* _ABOUT THIS EXERCISE_
Rewrite the records starting at the line containing "This screenshot has width=1932, height=1918." and ending at the end of the records, replacing "location" with "position" and leaving everything else unchanged. Omit the pictures from your answer.

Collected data
▽

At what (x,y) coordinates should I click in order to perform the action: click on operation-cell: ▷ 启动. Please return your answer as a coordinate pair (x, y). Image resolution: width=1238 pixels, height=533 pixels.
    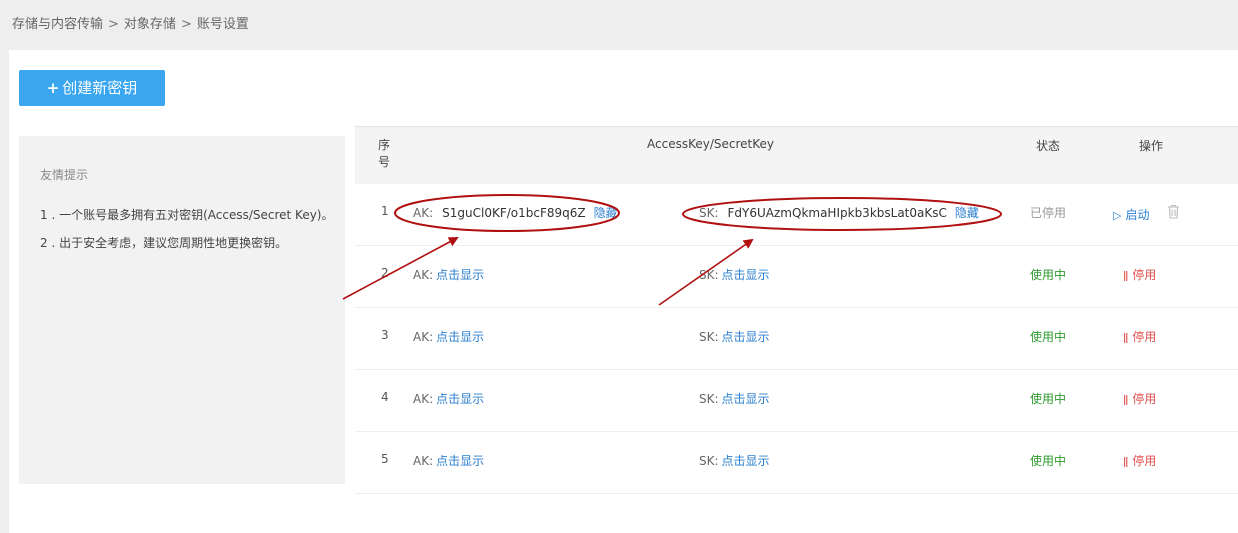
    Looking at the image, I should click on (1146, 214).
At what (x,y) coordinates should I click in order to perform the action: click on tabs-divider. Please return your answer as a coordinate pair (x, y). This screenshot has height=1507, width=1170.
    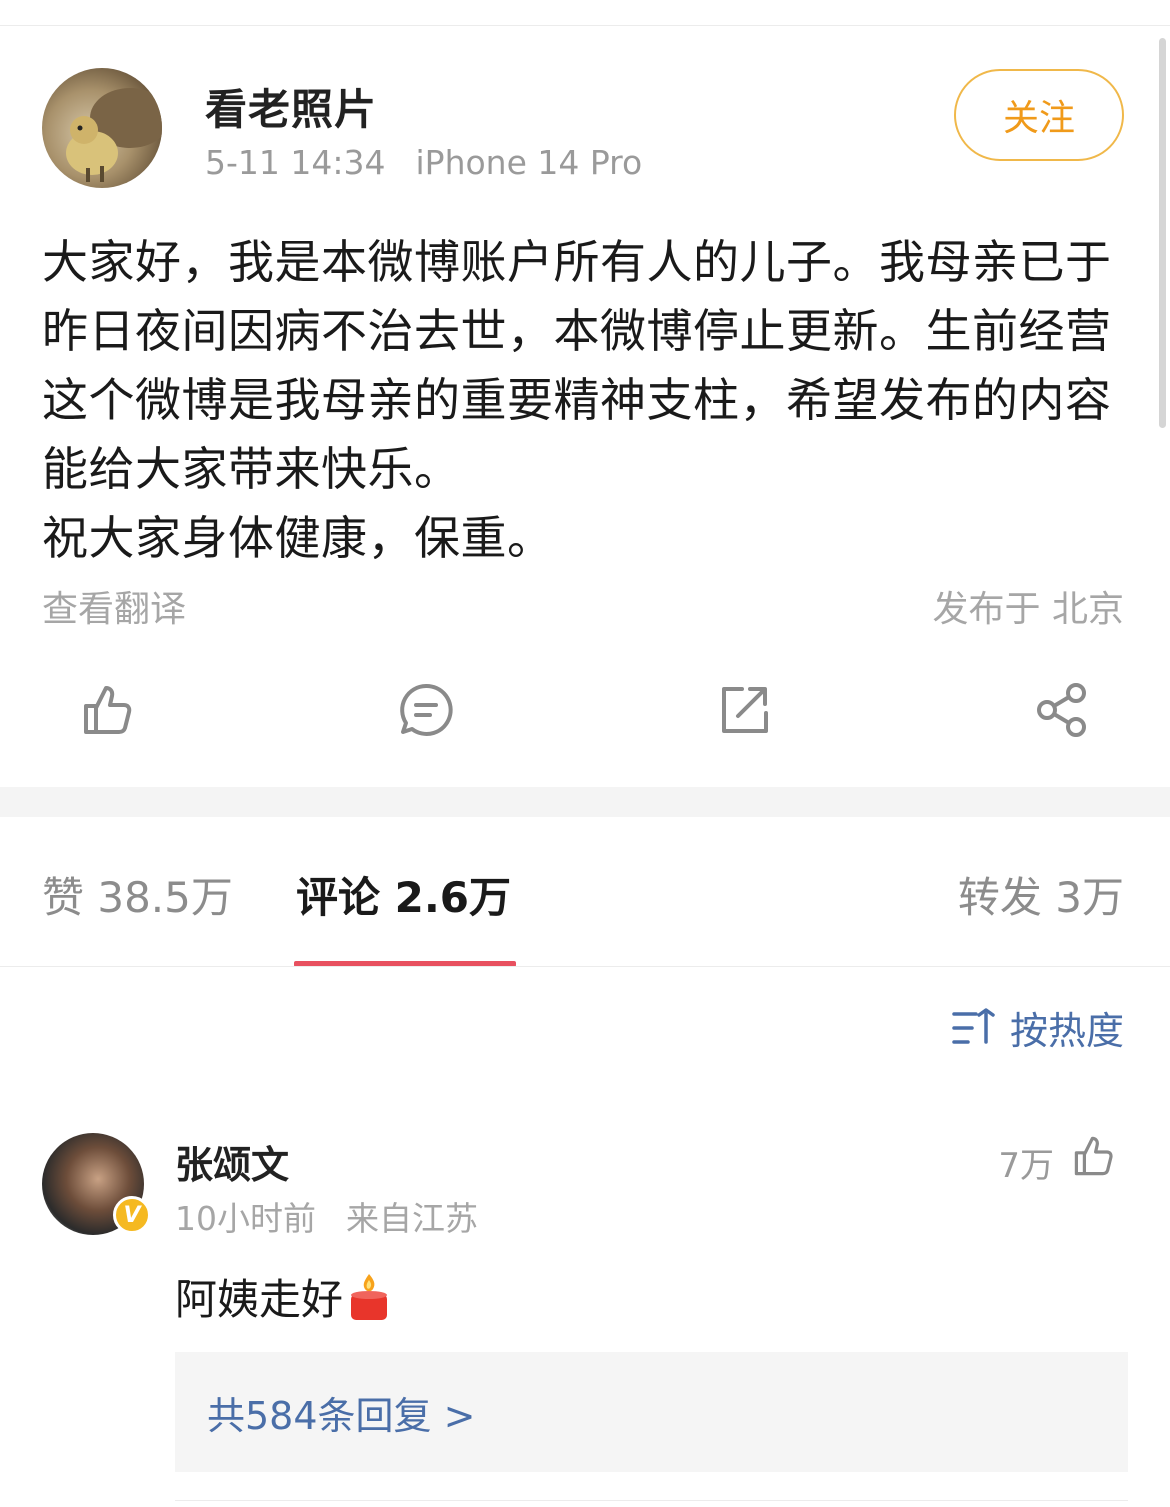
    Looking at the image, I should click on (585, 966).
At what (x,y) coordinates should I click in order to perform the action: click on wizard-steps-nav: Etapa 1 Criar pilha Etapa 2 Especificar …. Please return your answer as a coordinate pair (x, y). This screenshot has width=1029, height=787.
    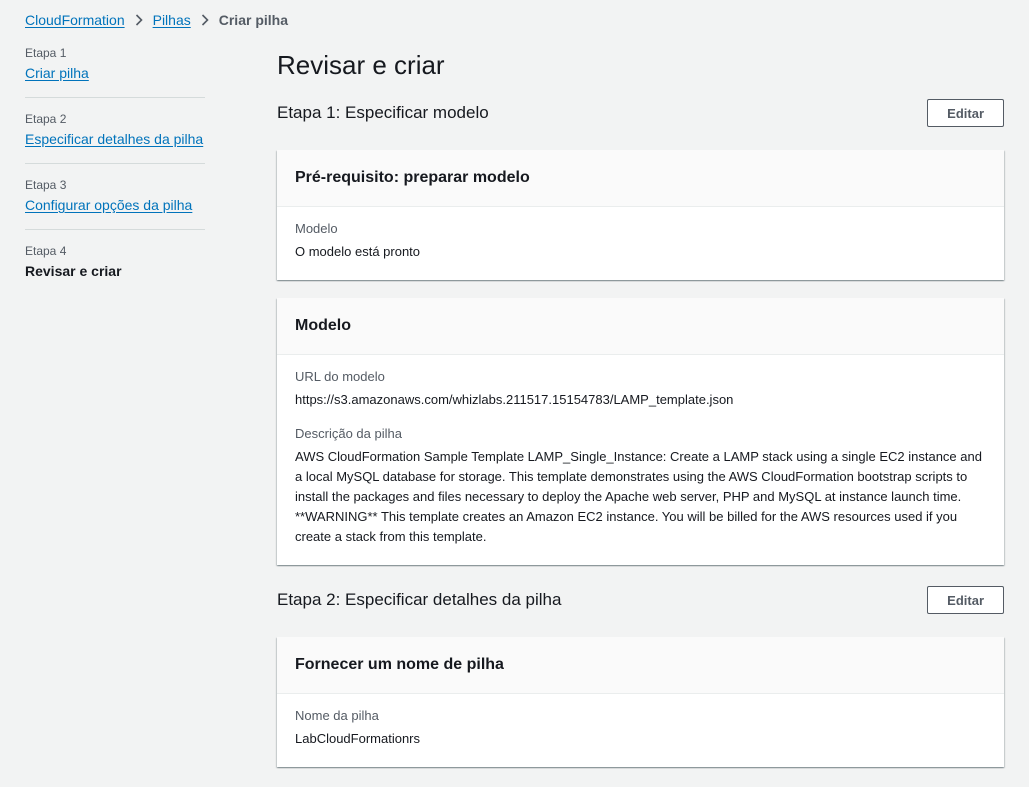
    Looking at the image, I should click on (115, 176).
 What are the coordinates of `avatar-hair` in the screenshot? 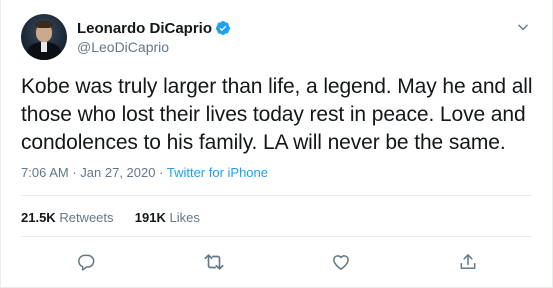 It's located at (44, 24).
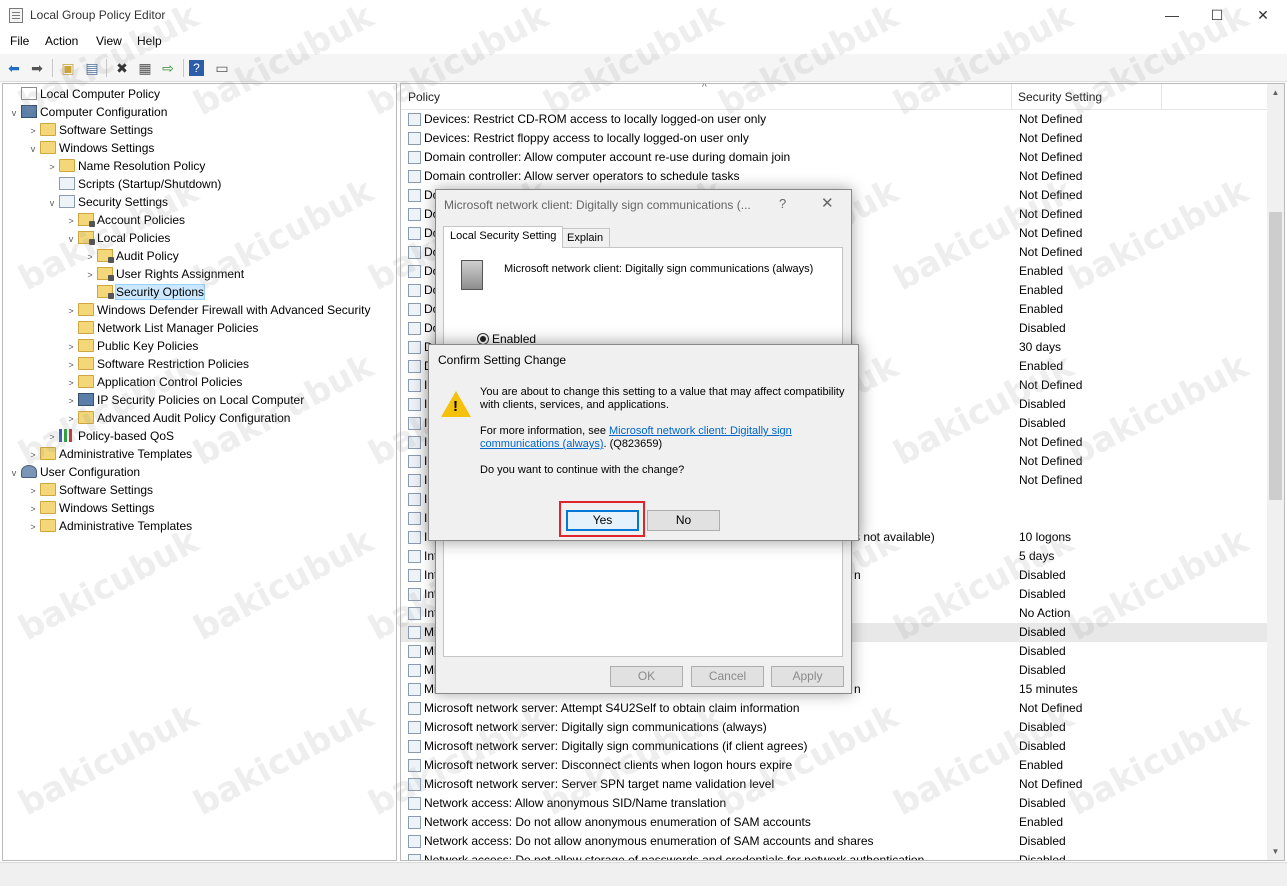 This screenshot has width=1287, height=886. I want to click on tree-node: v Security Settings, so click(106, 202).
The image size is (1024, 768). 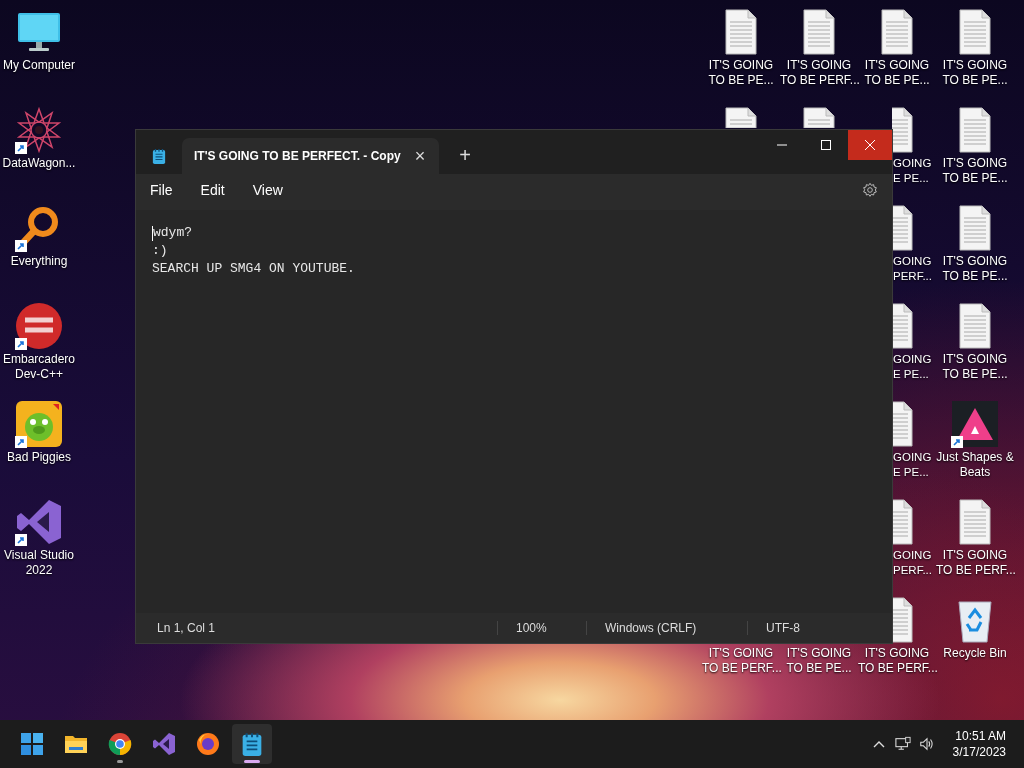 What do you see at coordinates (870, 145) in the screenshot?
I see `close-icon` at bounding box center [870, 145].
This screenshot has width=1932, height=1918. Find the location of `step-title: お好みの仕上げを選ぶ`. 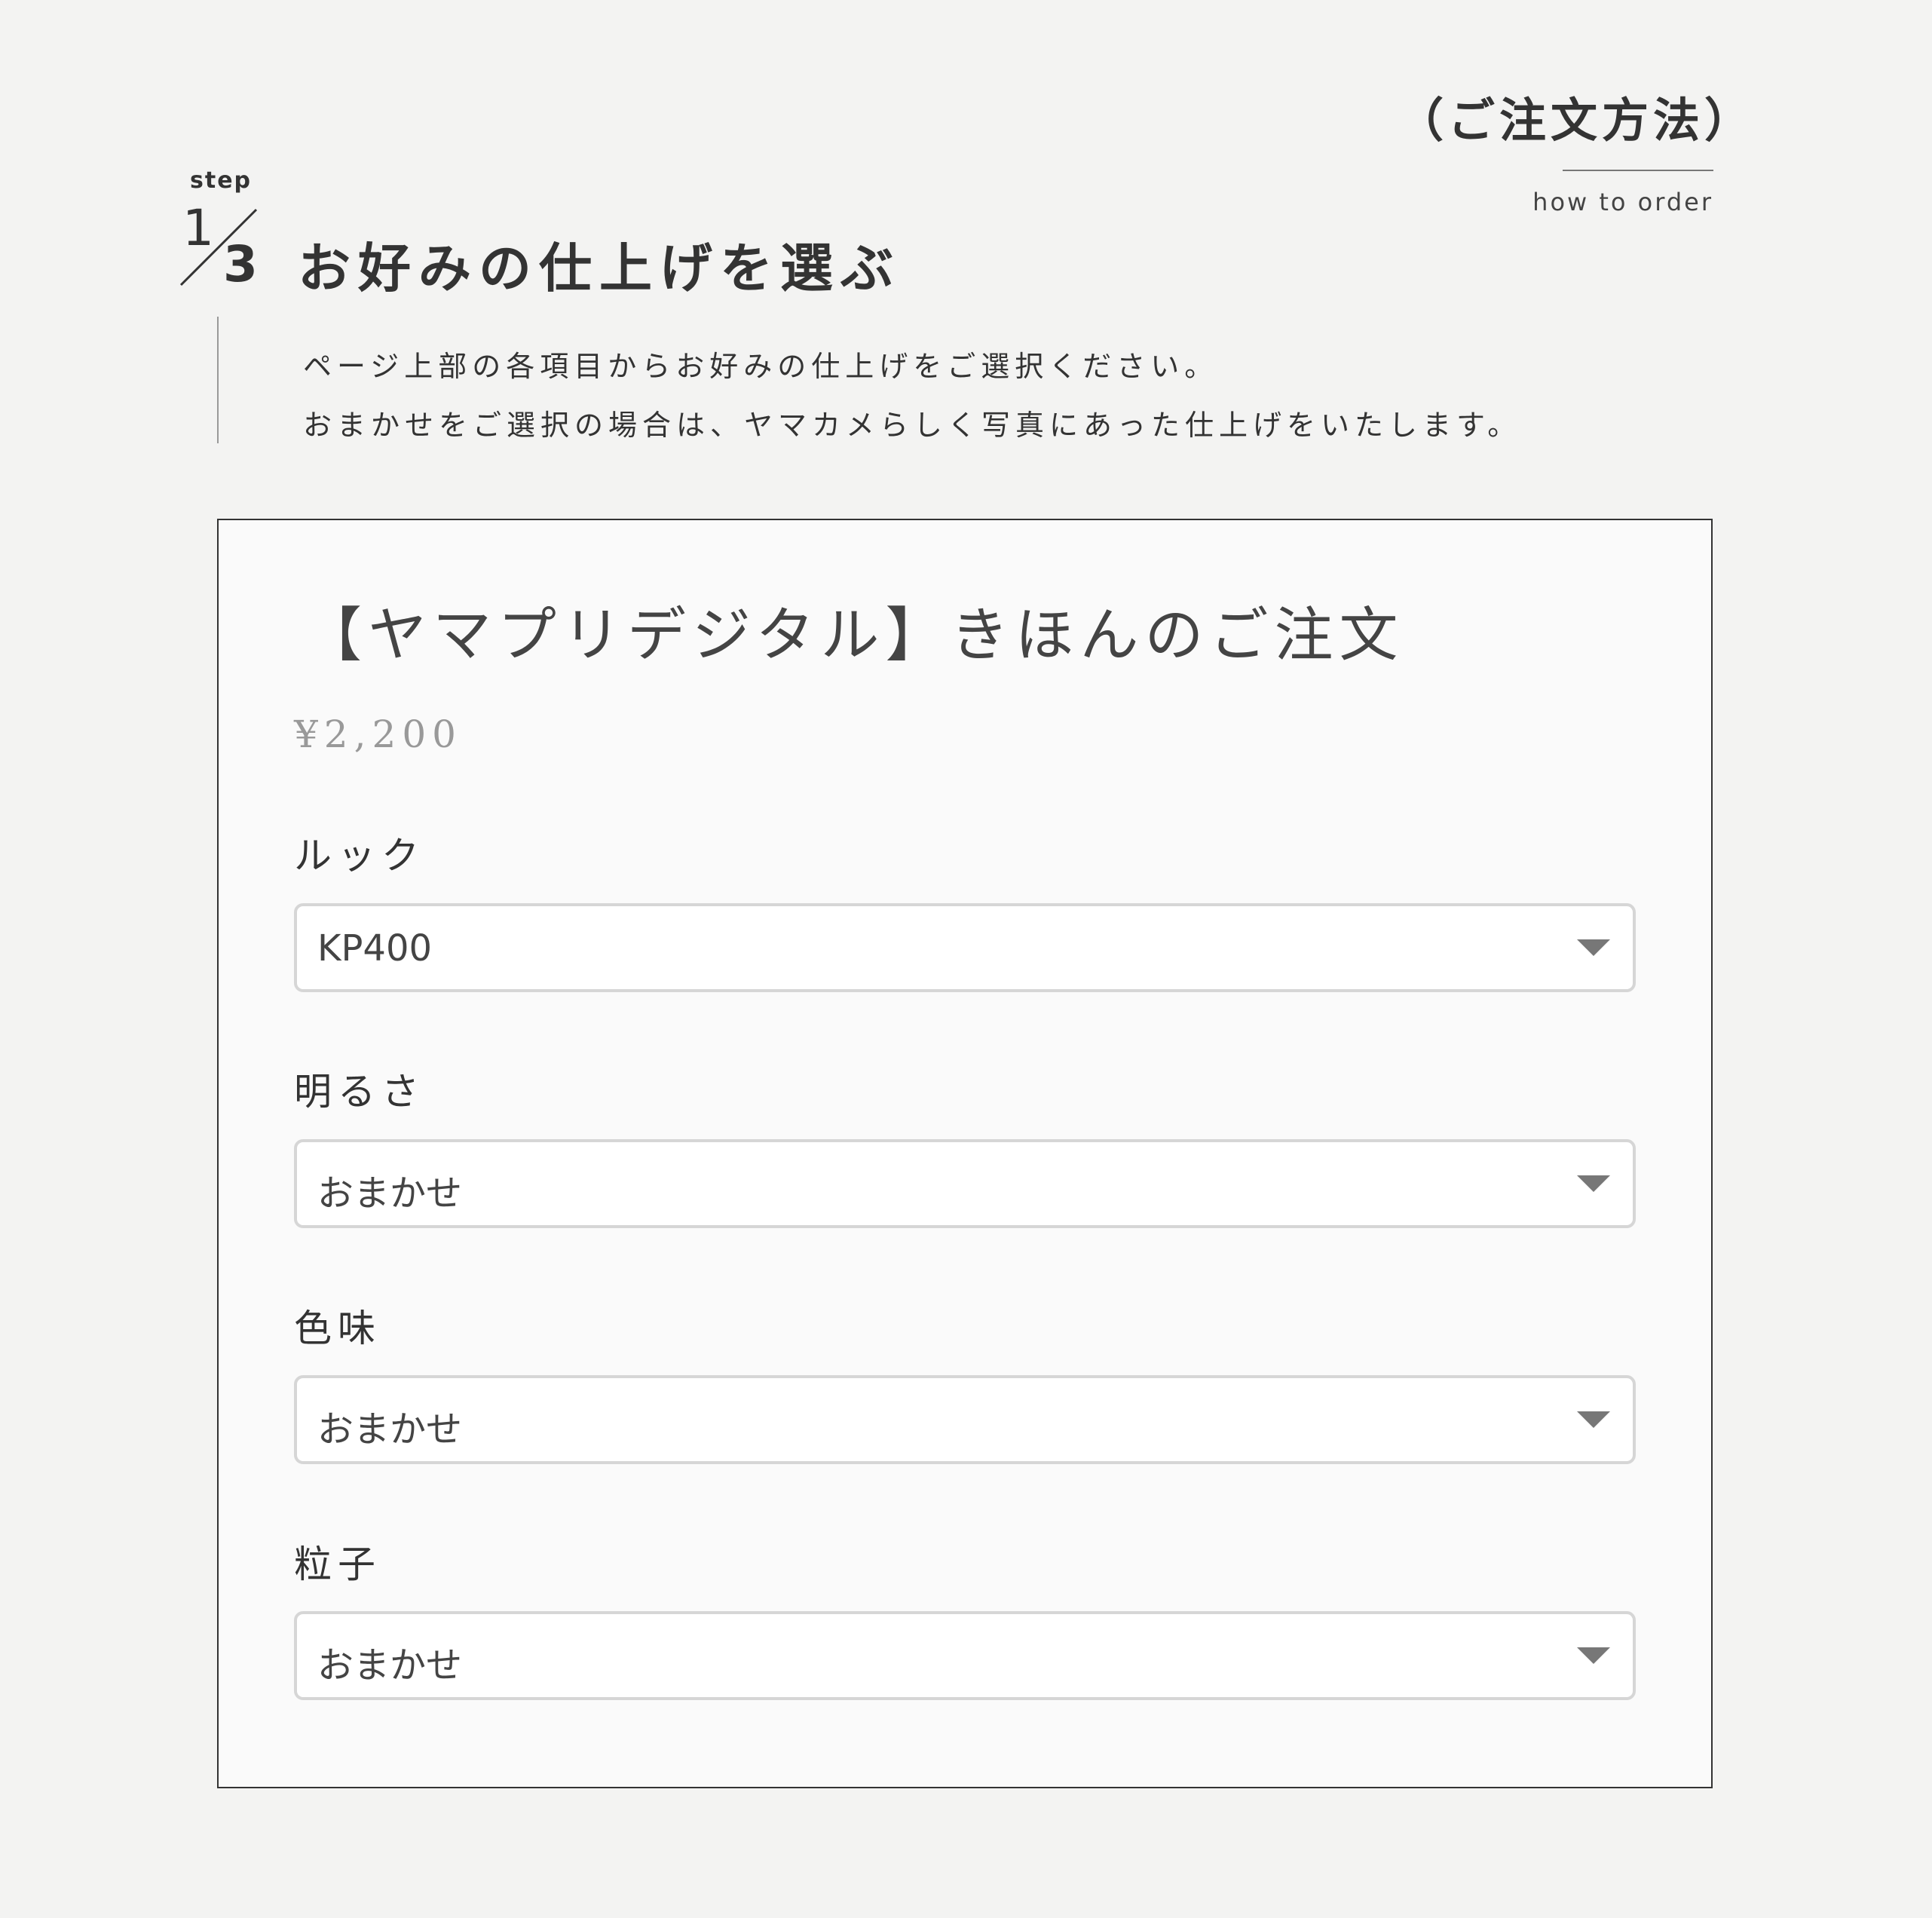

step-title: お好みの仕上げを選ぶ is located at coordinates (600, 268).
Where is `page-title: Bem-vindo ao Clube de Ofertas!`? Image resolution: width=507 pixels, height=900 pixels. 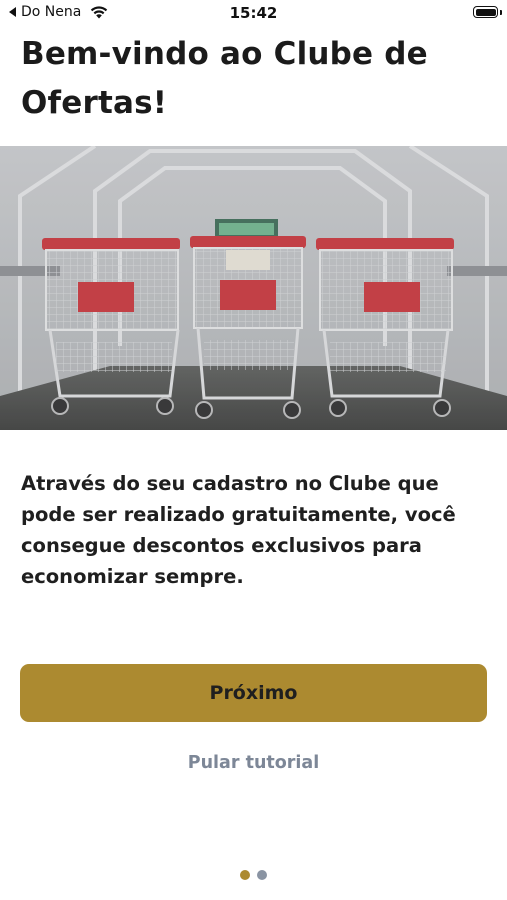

△

* _ANSWER SPACE_
This screenshot has width=1932, height=1918. Find the position of `step-title: お好みの仕上げを選ぶ`. 

step-title: お好みの仕上げを選ぶ is located at coordinates (600, 268).
Where is `page-title: Bem-vindo ao Clube de Ofertas!`? Image resolution: width=507 pixels, height=900 pixels. 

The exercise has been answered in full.